In the rat brain, systemic lipopolysaccharide administration had no effect on KAT II expression.[31] In macrophage and microglia cells, there was no effect of interferon-γ treatment on KAT activity.[32] In human hippocampal progenitor cells, KAT I and KAT III, but not KAT II mRNA, were downregulated after interleukin-1β treatment.[33] Importantly, in the course of another autoimmune disorder, multiple sclerosis, a significant decrease of KYNA in cerebrospinal fluid occurs during remission, whereas it is increased in the cerebrospinal fluid and plasma of patients with multiple sclerosis undergoing acute clinical exacerbation.[34,35] It has been speculated that such changes in KYNA levels during disease progression and remission reflect a compensatory, protective mechanism against neurotoxicity. Thus, applying a similar pattern to IBD, one may hypothesize that during relapse, relatively stronger activity of the KYN pathway arm leading to KYNA is aimed to counteract inflammation and cytotoxicity. The nature of mechanisms underlying such regulation remains to be established and seems of great interest.

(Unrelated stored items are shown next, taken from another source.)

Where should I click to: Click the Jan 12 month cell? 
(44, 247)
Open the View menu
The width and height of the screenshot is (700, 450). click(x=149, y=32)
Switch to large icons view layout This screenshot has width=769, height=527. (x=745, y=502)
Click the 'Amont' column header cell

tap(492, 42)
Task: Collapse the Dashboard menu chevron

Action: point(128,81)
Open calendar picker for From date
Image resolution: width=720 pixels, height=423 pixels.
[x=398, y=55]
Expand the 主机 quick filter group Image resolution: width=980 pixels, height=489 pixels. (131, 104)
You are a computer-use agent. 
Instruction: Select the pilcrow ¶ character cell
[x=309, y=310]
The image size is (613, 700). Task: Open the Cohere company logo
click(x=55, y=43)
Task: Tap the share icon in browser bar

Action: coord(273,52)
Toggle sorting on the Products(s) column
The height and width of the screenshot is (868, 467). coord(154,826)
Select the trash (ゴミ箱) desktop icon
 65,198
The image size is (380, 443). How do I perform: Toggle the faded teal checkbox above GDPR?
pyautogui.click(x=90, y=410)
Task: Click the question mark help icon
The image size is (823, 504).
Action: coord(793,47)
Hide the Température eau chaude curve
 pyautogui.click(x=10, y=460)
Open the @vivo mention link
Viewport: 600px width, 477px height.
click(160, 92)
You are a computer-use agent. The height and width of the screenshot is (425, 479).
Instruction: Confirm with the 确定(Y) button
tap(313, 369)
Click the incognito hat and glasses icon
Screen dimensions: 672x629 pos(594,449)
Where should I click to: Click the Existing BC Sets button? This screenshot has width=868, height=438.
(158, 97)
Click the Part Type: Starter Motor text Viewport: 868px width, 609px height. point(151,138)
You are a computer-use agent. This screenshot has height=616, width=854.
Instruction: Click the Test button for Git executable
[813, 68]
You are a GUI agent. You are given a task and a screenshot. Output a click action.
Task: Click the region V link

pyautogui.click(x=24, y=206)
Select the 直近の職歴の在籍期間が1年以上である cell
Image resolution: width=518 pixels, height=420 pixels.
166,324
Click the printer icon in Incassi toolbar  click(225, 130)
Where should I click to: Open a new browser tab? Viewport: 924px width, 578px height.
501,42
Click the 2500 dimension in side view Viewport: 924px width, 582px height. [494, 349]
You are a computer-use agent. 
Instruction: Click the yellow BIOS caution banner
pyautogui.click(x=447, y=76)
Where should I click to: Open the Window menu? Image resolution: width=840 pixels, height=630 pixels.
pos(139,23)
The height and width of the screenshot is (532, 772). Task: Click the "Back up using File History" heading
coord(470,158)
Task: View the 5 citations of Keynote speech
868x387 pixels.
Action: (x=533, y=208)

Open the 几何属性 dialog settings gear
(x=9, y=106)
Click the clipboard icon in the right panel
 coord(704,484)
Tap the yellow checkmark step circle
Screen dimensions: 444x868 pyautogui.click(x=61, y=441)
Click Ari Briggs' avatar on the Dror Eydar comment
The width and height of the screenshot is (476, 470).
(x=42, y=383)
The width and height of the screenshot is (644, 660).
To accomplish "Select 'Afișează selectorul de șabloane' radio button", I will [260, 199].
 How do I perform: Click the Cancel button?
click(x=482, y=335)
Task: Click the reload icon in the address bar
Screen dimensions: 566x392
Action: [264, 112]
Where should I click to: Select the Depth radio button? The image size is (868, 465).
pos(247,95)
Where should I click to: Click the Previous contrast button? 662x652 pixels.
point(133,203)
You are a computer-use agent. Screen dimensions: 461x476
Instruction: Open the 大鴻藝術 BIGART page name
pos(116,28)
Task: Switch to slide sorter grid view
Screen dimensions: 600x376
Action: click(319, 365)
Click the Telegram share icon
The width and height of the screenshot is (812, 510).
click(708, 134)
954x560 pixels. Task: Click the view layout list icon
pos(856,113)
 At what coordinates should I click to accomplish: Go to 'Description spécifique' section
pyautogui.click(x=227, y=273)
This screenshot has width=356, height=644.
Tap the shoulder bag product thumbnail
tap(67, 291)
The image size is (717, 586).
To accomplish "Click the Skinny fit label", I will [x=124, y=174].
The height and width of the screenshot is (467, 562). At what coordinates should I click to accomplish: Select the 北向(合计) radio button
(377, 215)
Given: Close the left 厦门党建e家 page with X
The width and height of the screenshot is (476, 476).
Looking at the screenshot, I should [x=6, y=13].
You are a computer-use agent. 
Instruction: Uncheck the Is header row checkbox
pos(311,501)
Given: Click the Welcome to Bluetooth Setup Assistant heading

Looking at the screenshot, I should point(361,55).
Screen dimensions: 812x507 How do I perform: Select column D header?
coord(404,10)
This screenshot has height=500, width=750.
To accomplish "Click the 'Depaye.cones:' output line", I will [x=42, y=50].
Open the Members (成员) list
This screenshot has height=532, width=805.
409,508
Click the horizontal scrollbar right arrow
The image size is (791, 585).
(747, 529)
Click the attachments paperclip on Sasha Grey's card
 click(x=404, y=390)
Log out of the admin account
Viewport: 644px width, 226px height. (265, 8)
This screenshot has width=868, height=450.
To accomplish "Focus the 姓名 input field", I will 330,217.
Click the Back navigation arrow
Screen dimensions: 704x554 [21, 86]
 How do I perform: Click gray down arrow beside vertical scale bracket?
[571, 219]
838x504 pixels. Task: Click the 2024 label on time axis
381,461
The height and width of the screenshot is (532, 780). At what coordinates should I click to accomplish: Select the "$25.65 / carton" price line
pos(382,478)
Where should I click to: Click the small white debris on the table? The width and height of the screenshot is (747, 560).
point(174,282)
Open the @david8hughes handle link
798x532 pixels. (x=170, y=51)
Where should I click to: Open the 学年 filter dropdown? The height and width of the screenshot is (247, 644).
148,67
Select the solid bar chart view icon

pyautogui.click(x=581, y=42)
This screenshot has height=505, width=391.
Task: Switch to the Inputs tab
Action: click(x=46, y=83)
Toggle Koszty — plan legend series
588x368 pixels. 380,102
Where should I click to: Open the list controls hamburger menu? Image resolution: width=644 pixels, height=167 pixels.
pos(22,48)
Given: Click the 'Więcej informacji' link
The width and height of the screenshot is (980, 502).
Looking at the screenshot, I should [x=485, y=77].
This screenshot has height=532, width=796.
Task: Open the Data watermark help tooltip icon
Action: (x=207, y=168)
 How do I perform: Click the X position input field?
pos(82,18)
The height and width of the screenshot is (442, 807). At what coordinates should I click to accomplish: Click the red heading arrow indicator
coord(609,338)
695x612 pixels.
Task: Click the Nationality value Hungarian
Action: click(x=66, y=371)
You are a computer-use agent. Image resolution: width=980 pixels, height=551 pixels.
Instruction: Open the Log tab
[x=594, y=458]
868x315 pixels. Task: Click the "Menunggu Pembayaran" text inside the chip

An alternative explanation arises from recent data implicating the composition of intestinal microbiota as the factor altering the host immune system and influencing TRP availability and metabolism.[23] The interactions are reciprocal and TRP and its metabolites of (1) alimentary origin, (2) produced by gut microbiota (indole, indolic acid, skatole, and tryptamine), and (3) endogenously synthesized (kynurenines, serotonin, and melatonin), may impact the microbial composition and the host–microbiome interaction.[26] Considering that enhanced expression of KATs was found in patients with IBD irrespective of disease activity, the dysbiotic microbiome could produce larger quantities of TRP, subsequently converted to KYN, during relapse. In fact, interleukin-10-deficient (IL-10−/−) mice, developing CD-like colitis when exposed to a pathogenic microbial environment, manifested elevated plasma KYN.[36] Conversely, restoration of intestinal levels of probiotic bacteria such as Lactobacillus sp., evoked a decrease in serum KYN in stressed mice.[37] Taken together, the data presented here support and extend previous findings on altered TRP metabolism in IBD.

Conclusion

The presented data indicate that IBD is associated with an enhanced expression of genes encoding KYNA biosynthetic enzymes in lymphocytes; however, additional mechanisms appear to influence KYNA levels. Higher metabolic conversion of serum TRP in IBD seems to be followed by the functional shift of KYN pathway towards the arm producing KYNA during exacerbation. We propose that KYNA, possibly via interaction with the AhR or GPR35, may serve as a counter-regulatory mechanism, decreasing cytotoxicity and inflammation in IBD. Further longitudinal studies evaluating the individual dynamics of TRP and the KYN pathway in patients with IBD, as well as the nature of precise mechanisms regulating KYNA synthesis, should be helpful in better understanding the processes underlying observed changes.